Rare earths are elements that are used in production of electronics and batteries. Stuff like cell phones, DVD players, TV's, Computers, Lighting, Catalytic Converts, and all kinds of other stuff. 

The current market for rare earths in the U.S. today is about 1 Billion dollars a year. These are essential components in generators and wind turbines. The motors and electronics in each Toyota Prius contain a total of 26 Kilograms of rare earths. 

Currently China controls over 90% of the world's production of rare earths. Other countries like Japan have industries that rely upon rare earths but have not resources on their own soil. China has more rare earths than any other place in the world. They are also buying up all of the companies and land that have rare earths. They have bought large amounts of land and resources in Australian territory. 

This is a move to have a global monopoly on elements that the world cannot do without. This will lead to a global shortage and increased prices. it may also cut countries like Japan out of the electronics business. It also effects the U.S. in that the chip industry is regarded as part of America's "strategic" military production.

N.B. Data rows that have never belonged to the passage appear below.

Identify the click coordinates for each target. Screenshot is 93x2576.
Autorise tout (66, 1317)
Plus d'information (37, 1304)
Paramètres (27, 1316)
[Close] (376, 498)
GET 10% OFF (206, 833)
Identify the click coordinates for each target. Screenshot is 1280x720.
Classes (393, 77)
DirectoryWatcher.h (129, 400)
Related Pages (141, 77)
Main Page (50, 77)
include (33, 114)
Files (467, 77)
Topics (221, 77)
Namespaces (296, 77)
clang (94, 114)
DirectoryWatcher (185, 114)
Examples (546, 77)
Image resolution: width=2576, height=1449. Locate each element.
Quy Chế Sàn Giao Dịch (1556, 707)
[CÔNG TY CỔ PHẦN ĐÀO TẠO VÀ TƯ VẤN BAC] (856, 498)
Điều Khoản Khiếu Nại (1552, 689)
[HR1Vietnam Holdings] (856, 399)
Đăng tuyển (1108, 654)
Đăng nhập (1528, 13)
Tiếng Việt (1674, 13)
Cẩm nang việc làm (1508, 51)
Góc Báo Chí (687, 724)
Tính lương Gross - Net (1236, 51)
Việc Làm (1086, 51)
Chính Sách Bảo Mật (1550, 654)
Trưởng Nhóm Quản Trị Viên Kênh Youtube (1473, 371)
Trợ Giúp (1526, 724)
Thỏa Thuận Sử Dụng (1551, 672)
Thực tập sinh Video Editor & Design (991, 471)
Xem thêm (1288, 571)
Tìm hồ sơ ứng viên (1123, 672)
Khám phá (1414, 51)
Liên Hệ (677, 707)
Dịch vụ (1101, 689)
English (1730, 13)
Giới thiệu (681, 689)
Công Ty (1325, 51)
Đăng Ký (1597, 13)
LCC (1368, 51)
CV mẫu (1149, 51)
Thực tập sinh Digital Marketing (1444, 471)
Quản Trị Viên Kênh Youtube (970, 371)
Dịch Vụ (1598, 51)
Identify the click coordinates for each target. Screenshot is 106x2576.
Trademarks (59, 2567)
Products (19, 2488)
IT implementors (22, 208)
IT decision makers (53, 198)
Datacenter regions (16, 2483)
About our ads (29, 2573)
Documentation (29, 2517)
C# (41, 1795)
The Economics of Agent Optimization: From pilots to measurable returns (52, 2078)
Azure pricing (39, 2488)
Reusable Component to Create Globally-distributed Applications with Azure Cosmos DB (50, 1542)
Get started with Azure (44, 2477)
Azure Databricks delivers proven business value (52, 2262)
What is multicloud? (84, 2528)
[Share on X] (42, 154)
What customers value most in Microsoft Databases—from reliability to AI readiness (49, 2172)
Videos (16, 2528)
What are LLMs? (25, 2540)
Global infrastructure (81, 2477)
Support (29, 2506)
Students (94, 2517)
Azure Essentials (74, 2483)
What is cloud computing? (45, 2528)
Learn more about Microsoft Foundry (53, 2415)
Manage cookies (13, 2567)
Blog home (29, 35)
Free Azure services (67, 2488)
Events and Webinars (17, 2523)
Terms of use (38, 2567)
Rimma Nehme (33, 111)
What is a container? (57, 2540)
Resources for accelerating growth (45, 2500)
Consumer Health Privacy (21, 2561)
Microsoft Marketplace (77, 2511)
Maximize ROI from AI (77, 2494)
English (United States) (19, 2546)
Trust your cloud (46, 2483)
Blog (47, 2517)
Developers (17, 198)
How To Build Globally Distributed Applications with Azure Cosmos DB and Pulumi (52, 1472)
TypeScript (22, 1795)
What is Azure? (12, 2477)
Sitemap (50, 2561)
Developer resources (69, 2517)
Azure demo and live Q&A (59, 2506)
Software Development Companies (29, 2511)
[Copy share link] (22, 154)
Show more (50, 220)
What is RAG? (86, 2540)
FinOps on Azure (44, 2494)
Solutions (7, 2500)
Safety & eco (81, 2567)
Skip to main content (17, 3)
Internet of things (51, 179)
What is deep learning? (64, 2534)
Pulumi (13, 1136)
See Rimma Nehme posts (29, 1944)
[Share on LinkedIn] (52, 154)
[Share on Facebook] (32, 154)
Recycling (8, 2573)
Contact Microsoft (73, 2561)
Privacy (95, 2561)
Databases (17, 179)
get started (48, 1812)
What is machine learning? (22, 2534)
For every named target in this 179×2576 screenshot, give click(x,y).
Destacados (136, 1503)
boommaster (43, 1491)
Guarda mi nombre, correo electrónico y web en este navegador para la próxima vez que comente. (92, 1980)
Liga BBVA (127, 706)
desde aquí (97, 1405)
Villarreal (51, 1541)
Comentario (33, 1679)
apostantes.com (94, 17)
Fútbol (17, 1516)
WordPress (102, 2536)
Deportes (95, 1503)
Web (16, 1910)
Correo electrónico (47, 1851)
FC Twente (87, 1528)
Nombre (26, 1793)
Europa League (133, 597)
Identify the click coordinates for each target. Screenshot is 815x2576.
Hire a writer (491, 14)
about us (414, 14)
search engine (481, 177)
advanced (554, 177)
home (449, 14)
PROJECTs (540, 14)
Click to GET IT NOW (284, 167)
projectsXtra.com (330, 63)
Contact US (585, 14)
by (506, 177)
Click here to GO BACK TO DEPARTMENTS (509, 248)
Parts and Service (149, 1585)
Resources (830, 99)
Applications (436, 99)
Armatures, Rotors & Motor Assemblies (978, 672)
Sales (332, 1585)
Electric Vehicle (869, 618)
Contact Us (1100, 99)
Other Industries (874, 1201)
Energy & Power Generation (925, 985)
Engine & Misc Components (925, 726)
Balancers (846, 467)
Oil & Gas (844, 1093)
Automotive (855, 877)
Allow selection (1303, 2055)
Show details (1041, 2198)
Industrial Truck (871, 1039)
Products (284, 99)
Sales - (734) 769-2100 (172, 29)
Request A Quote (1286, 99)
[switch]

Here are some stocks to watch:

Arafura Resources ARU.AX

Avalon Rare Metals AVL.TO

LYNAS LYC.AX

Rare Element Resources RES.V

Sigma-Aldrich SIAL

My investor letters are predicting a "super bull market" in rare earths in the long term as China secures their monopoly on rare earth resources around the world. As of today most rare earth mining stocks are down 94% from historic highs. A great time to buy and stocks for this undervalued sector are super cheap. As electronics become more popular and the world oil shortage continues demand for rare earths will only increase.


----------